Again, the same questions that were asked at the beginning of the article also come up when talking about leg power in water polo. Is leg power the result of inherited characteristics and structure of the legs; or is it a characteristic that can be trained? In order to answer these questions, we have to examine exactly what leg power entails. By definition, power comes from strength and speed as represented in the following equation:

P (power) = F (force) x V (velocity).

The force F that is applied by the legs and feet in the eggbeater kick come from several different factors. It is not as simple as contracting a muscle and pushing off the solid ground. In the water, when a force is exerted by the legs and the bottom of the feet when pushing down on the water, the water gives way; because it is not a solid object. Consequently, much of the force (energy) from the contracting muscles is dissipated into the water. The more efficient the kick is, the more force that is generated by the legs; and the less force is dissipated into the water. In order to get the most force, the total surface area of the bottom of the foot has to push against the water for the longest period of time throughout the range of the kick.

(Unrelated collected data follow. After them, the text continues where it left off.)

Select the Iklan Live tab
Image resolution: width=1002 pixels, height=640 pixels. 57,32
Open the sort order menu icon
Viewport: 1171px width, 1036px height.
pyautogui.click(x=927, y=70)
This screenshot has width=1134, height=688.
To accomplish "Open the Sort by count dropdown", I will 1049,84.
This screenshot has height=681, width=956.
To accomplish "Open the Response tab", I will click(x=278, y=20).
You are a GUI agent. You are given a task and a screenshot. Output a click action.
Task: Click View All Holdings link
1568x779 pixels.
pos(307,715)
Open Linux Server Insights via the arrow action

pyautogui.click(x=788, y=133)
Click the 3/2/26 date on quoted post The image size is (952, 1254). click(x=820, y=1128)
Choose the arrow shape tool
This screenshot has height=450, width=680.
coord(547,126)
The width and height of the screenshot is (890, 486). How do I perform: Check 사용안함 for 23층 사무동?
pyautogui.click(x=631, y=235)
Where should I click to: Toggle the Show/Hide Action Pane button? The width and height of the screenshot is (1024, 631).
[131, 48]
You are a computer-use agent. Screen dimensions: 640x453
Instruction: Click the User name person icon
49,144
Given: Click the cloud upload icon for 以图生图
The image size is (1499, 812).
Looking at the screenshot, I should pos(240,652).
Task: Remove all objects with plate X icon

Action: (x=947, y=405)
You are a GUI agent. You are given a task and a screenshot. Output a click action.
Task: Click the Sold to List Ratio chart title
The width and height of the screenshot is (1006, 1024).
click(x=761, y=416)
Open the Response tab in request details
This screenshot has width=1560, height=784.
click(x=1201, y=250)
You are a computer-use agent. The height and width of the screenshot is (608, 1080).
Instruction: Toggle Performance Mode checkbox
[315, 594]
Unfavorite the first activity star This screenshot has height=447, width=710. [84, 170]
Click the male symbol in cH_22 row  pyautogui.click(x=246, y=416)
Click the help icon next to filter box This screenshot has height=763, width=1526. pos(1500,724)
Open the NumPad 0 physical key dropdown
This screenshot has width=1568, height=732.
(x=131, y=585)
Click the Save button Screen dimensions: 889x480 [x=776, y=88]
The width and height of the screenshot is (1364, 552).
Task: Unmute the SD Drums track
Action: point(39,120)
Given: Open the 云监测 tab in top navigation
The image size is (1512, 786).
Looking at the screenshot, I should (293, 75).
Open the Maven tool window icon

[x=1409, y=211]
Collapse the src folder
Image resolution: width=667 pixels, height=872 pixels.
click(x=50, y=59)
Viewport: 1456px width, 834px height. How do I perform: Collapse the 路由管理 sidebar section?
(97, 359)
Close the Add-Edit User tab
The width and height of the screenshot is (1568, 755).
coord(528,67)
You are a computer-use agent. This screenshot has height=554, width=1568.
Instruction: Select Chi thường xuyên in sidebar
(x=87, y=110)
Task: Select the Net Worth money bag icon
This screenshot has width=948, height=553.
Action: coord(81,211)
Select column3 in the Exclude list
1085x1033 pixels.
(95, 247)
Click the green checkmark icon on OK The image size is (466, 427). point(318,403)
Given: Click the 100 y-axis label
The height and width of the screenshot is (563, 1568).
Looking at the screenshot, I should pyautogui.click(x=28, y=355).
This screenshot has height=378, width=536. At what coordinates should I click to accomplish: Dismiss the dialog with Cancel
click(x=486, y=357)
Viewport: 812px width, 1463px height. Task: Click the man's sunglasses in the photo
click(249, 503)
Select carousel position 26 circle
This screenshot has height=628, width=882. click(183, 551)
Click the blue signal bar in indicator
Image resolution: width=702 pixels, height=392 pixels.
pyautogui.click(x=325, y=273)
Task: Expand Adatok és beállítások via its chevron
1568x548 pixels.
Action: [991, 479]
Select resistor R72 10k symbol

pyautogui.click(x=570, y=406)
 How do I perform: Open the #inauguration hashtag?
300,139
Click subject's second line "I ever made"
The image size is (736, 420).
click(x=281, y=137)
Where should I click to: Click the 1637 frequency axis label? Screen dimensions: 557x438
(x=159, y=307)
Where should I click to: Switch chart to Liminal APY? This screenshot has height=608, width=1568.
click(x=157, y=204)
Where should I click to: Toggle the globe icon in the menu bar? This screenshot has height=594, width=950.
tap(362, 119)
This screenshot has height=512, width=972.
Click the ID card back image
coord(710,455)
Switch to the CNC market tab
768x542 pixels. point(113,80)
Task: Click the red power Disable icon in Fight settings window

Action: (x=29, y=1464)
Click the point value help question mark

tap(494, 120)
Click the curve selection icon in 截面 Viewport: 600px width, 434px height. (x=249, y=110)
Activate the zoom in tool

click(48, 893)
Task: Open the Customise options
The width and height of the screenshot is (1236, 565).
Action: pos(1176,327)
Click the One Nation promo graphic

This is where genetics comes into play. A person has to have the ankle, knee and hip joint and bone structures that allows for maximum surface area of the bottom of the foot to be pushing down for the full range of motion of the kick. This ability to bend and rotate the legs in just the right position is an inherited quality that has to do with your joint and leg structures.

This quality is very similar to the kick of the great breaststroke swimmers. I always use the example of swimmers that race in the 200-meter individual medley. There are two kinds of IMers, the breaststrokers and the fly, back and freestylers. You can always spot the breaststrokers in the race; because they are usually in last place after the first two legs of the butterfly and backstroke. Then in the third 50, they came charging from behind and pass or catch all of the other swimmers in the race; hoping to hang in the last 50 freestyle and win the race. The breaststrokers are really a breed of their own.

It is my contention that it is the leg structure that they have inherited from their parents that gives them the advantage in that stroke. The same goes for water polo. Heredity plays a big role in performing the eggbeater; because the structure of the knee and ankle joints that one inherits from his/her parents is what allows the water polo player to properly position the feet and legs for maximum power. In my many years of experience of coaching both swimming and water polo, I have found a strong correlation between the breaststroke (kick) and the eggbeater kick.

Can the eggbeater be improved by training? Certainly! Correct technique can go a long way in improving the eggbeater kick. However, there are limitations. Technique alone cannot help make maximum improvement without the necessary leg and joint structures that are inherited from ones parents.

Another way to improve the power of the eggbeater is to increase the V (velocity) component of the power equation. Increasing the speed (velocity) of the foot and leg as they move through the water can also contribute to the power of the eggbeater kick. This is a quality that can be improved by training. However, in order to create faster movement of the legs and feet, the eggbeater kick has to be practiced with enough intensity to overload the systems that supply energy to the leg muscles used in the kick. Training by performing the kick at fast speeds (i.e. explosive jumps) is absolutely necessary for improved power.

Again, there are limitations imposed by the leg and joint configuration that we have inherited. I could practice for hours a day, and have perfect eggbeater technique; but I will never have the leg power, or get as high out of the water as Tony Azevedo. If you want to be successful in this sport, you will need power in your legs. When we say “someone has good legs” in water polo, we don’t mean “good looking” legs (most players have skinny legs anyway). We mean someone who has the ability to jump high out of the water by using the power in their legs to propel themselves upward. This has to do with factors like efficiency, technique, strength, and training; but a lot of it has to do with genetics and the leg structure that you have inherited from your parents.